I was happy to see the results of the 2013 Match.com survey, which reported that 69% of women judge men by their grammar. Poor English usage is ladies’ second-biggest turn-off. Though I’m long since out of the dating game, I see new hope for curmudgeons like me.
It was also nice to note that my alma mater, Boston College, now requires completion of an essay as part of the admissions process. The move has reduced the applicant pool by some 25%, to about 25,000 candidates for 2,287 slots. I agree with BC that the cadre of hopefuls should be of higher quality than before. Only the seriously interested students will make the effort to craft a 400-word personal response to one of four questions.
Not everybody sees it this way. A recent Boston Globe story pointed out that Boston University dropped its supplementary essay requirement after just one year. Many of the essays lacked originality and were “too generic,” as one of the admissions staff put it. It will be interesting to revisit the BC files after a year to see if anything like that happens.
Writing is hard. As Britain’s famed man of letters Samuel Johnson (1709-1784), put it “Every man has often found himself deficient in the power of expression, big with ideas he could not utter, and unable to impress upon his reader the image existing in his own mind.”
Composing a short piece is even harder than writing a long one. If you can succeed in giving the admissions officers a clear and convincing snapshot of something that is uniquely you – and do it in 400 words – I say you deserve a spot in the freshman class.
As someone who does a lot of writing and editing, I’d like to offer some advice to those applicants who have to submit an essay or craft a personal statement.
First, write your draft from your heart. Write it from your gut. Pour yourself into it. Make it yours alone.
If you have to tell about how some person or event made you feel, or how it affected your outlook on life or changed the way you do things, spill it. Don’t ask anybody else about it. Don’t try to anticipate what the school is “looking for” in your response. They want to know you. There’s something special about everybody, and that means you too.

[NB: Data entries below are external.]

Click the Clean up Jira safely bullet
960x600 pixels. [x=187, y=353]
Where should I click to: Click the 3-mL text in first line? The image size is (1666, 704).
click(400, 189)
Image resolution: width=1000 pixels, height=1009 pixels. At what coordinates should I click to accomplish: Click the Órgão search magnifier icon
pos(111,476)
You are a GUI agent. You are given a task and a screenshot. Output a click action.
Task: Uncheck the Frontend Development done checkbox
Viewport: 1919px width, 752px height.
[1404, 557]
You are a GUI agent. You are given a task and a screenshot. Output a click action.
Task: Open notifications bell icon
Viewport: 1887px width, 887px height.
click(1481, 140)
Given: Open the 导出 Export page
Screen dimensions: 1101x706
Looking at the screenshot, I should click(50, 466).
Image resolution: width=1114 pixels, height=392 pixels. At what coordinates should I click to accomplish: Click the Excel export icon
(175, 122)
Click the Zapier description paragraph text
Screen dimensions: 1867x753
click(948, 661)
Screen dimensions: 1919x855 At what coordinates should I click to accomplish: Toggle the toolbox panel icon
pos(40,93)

I suspect that the bland, formulaic essays that frustrated the BU admissions staff weren’t written from the heart. Rather, the applicants probably built their responses around what they thought the people at the school wanted to hear. That’s a sure way to conceal who you are, to submerge yourself in the crowd. Don’t do it.
Second, after you’ve let your draft cool off for at least a full day, go back and revise it. Then do it again. In his book “Simple & Direct; A Rhetoric for Writers,” Professor Jacques Barzun (1907-2-12) offers the following principle: “Read and revise, read and revise, keep reading and revising until your text is adequate to your thought.”
If you follow that advice, you’ll probably be surprised at how good your work has become. But you’re still not ready to submit at that point.
Go find someone else to read it, critique it, and help you to make a series of fine editorial passes. If there’s no one in your family who can do it, hire a professional editor. The $50, $100, or $200 will be money well spent.
Rule of thumb: If I have to read a sentence or a paragraph more than once in order to figure out what it says, a rewrite is in order. Sloppy, imprecise writing indicates sloppy, imprecise thinking.
I don’t have the space to go into all aspects of a well-crafted piece of writing. But grammar is just one of them, and it includes topics like dangling modifiers, pronoun agreement, and logical comparison. A diligent editor will spot mistakes in those areas and will also point out weaknesses in word choice, idea flow, sentence structure, punctuation, and tone.
Here are a few examples of mistakes that I see all too frequently:
- Using “it’s” (which means “it is”) when you want to say “its” (the correct form of the possessive pronoun)
- Writing “your” when you mean “you’re.” “Your the greatest?” No, you’re not.
- Adding an apostrophe along with “s” to construct a plural.
- Describing a fierce storm that has thunder and “lightening.”
The correct spelling in the last bulleted item is “lightning.” That points up another concern: the inadequacy of spell-check. Don’t rely on it. “Lightening” is a perfectly acceptable word, but it’s not part of an electrical storm. Spell-check wouldn’t flag it, or hundreds of other mistakes of this nature. You need a gimlet-eyed editor or proof reader to do the job.
Think of it this way. In that brief essay, you only have one shot to look your best. It’s perfectly acceptable to get help to be sure you do.
The lovely Kate Upton couldn’t have looked any better in the recent Sports Illustrated swimsuit issue, could she? Kate didn’t go to her Antarctica photo shoot alone. Her entourage included makeup artists, hair stylists, wardrobe consultants, lighting technicians, and Lord knows who else. Just think of your editors and proofreaders as the makeup artists for your college essay.
And guys - when you make it into that college, you’ll be a big hit with all those gorgeous co-eds who fall hard for men with grammatical savoir faire.
Ladies – it works the other way too. The Match.com survey said that 55% of men considered good grammar a “must-have” for a second date. It’s not quite as high as your 69%, but it’s men’s second-most important trait as well.
The biggest “must-have” for both sexes? Good teeth.
So brush and floss before you sit down to write. Good luck!